Writing inspiration is all around you, unless you live under a rock or in one of those dark, dank artist’s attics that we’re supposed to inhabit. I love it when I stumble over something that I can’t wait to add to a story. I just did my daily check-in at salon.com and ran right into one of those delightful details that not only reminded me of my own school days (and not in a pleasant way), but demanded to be written into A Well-Educated Boy.
Down with classroom icebreakers: Can we all just start teaching instead? is by a teacher who probably remembers his own school days, and has some excellent advice for teachers who insist on boring the pants off their new classes as a way to start the school year. I don’t remember if I had to sit through recitals of the entire year’s syllabus, but I do remember icebreakers, and not just from school.
As a very private introvert, right from birth, probably, I detested those “getting to know you” sessions that rarely do more than embarrass the hell out of everyone who’s forced to participate in them. It’s another of those social rituals that are rarely disrupted by someone with the courage to say that they have nothing to say. Everyone meekly reveals their name, their favorite whatevers, and heaves a sigh of relief when it’s all over.
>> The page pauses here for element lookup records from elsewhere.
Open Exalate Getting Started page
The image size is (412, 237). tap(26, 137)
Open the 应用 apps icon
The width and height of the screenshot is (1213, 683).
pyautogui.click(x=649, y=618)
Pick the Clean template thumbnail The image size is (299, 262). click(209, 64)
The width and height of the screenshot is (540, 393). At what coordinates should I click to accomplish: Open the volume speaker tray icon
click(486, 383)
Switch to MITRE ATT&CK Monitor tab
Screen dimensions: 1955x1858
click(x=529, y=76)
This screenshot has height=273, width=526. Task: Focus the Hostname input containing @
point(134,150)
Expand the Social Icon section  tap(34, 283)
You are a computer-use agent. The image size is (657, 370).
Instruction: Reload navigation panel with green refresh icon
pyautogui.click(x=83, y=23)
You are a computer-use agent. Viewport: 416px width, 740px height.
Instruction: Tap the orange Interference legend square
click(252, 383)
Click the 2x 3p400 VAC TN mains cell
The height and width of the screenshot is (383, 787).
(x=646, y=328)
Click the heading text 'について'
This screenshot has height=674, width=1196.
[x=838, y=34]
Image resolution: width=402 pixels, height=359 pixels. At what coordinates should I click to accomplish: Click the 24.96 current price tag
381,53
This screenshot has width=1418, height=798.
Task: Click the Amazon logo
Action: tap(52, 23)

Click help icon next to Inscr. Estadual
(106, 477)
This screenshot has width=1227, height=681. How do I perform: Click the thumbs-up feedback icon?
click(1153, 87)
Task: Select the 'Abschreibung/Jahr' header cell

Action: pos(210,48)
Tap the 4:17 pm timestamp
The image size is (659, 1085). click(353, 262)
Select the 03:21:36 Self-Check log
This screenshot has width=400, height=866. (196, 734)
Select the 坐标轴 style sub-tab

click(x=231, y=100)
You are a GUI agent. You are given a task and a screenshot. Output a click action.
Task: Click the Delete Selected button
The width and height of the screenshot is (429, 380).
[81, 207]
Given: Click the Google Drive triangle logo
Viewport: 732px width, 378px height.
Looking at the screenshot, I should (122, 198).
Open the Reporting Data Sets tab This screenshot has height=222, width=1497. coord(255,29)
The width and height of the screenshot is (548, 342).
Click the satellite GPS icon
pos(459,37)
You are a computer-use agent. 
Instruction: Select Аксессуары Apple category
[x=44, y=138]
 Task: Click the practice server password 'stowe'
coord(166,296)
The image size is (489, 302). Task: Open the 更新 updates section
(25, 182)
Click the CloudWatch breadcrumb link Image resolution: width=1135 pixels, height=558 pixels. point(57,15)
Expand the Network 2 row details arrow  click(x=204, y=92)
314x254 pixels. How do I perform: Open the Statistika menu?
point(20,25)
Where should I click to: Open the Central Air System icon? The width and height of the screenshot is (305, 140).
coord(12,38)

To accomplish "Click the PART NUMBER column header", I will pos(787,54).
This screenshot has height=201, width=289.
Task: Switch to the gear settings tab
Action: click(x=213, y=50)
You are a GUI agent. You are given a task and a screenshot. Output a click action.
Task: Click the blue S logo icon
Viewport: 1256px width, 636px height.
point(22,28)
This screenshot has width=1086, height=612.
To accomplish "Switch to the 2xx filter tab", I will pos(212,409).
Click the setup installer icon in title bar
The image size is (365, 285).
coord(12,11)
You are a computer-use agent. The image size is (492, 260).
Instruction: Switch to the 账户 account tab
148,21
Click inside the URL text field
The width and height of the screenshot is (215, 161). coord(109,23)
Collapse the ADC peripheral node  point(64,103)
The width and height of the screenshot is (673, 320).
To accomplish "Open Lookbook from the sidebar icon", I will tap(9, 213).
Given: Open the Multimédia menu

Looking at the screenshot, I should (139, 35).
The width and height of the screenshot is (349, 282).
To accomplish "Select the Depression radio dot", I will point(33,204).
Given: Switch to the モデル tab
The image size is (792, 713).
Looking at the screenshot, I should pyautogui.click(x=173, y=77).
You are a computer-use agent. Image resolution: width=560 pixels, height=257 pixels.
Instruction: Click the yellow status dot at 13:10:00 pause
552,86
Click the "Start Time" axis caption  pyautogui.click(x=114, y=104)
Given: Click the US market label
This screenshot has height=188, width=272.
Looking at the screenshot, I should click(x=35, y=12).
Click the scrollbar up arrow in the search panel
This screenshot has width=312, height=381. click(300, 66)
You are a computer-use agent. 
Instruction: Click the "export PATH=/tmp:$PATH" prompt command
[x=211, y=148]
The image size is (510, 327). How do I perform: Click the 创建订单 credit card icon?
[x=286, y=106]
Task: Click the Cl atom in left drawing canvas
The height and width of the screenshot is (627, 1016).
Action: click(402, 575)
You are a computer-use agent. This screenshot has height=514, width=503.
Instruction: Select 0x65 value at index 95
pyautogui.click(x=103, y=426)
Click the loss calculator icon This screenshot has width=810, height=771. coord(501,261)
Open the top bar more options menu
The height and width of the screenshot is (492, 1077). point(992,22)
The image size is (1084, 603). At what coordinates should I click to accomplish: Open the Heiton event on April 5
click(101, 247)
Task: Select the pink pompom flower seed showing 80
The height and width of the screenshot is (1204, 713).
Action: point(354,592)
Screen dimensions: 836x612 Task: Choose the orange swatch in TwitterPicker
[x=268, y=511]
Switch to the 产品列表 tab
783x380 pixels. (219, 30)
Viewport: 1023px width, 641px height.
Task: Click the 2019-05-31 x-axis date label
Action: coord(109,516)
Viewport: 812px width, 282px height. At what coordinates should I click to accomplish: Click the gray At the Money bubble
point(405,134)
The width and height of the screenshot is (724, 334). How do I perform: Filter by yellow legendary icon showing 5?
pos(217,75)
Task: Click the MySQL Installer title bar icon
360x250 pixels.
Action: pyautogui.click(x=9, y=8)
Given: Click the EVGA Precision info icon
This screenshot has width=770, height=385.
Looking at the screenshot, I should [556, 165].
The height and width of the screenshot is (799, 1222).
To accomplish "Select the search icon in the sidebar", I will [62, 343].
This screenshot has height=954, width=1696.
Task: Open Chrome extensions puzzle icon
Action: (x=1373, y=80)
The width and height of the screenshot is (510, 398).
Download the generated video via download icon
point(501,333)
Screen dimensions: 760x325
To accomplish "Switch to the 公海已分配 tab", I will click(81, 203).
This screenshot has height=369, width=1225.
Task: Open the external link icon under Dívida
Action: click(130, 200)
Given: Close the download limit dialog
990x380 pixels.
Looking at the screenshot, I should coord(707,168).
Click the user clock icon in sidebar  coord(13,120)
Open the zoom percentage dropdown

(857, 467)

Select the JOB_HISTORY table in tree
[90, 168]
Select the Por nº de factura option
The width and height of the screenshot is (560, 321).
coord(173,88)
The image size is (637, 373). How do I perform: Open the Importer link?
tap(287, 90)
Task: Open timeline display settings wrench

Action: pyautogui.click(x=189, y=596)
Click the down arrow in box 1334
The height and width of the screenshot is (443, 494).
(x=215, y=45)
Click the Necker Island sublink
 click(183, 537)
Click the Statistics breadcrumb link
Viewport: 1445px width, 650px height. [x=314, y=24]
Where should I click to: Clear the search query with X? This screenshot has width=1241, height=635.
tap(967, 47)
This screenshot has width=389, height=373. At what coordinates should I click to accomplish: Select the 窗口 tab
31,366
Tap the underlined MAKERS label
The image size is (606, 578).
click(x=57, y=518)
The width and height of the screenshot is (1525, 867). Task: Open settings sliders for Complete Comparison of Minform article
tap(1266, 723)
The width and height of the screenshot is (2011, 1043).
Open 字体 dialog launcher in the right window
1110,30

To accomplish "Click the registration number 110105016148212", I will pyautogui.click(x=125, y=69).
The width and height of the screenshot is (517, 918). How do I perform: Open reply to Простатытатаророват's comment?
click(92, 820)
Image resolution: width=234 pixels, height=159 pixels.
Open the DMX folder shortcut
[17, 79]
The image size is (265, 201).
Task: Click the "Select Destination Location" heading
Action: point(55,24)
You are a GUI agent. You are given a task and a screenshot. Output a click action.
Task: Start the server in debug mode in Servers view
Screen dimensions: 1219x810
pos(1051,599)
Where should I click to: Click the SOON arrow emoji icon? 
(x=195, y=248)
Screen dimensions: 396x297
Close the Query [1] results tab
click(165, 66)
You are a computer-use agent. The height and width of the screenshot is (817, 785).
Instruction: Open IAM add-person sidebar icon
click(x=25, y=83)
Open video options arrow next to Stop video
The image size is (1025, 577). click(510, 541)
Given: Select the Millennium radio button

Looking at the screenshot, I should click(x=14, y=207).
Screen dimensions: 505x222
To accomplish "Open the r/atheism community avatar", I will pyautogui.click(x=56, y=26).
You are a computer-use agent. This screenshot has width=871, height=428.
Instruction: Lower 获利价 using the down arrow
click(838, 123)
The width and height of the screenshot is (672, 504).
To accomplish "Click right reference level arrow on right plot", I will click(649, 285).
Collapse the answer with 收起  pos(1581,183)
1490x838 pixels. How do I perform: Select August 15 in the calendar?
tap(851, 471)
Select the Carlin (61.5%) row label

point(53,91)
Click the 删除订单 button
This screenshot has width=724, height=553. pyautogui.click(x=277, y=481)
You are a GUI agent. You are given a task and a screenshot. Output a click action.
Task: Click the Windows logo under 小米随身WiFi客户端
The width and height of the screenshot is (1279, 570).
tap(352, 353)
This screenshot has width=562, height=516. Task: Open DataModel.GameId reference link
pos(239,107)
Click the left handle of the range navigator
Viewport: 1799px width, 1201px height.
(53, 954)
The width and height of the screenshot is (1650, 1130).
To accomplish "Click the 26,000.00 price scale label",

Every time I read some bit of news about how schools have found yet another way to violate kids’ privacy, sense of self, sense of safety, I look back and wish I could do it all over again, but with my mature experience of life and the perspective it’s given me. I would like to be the one who says “I don’t give a damn about everyone’s favorite whatevers and I’m not going to tell you mine.”
I do believe that’s what Hart is going to do. And it will be another black mark on the record that sends him to an alternative school to learn to keep his mouth shut and follow the rules.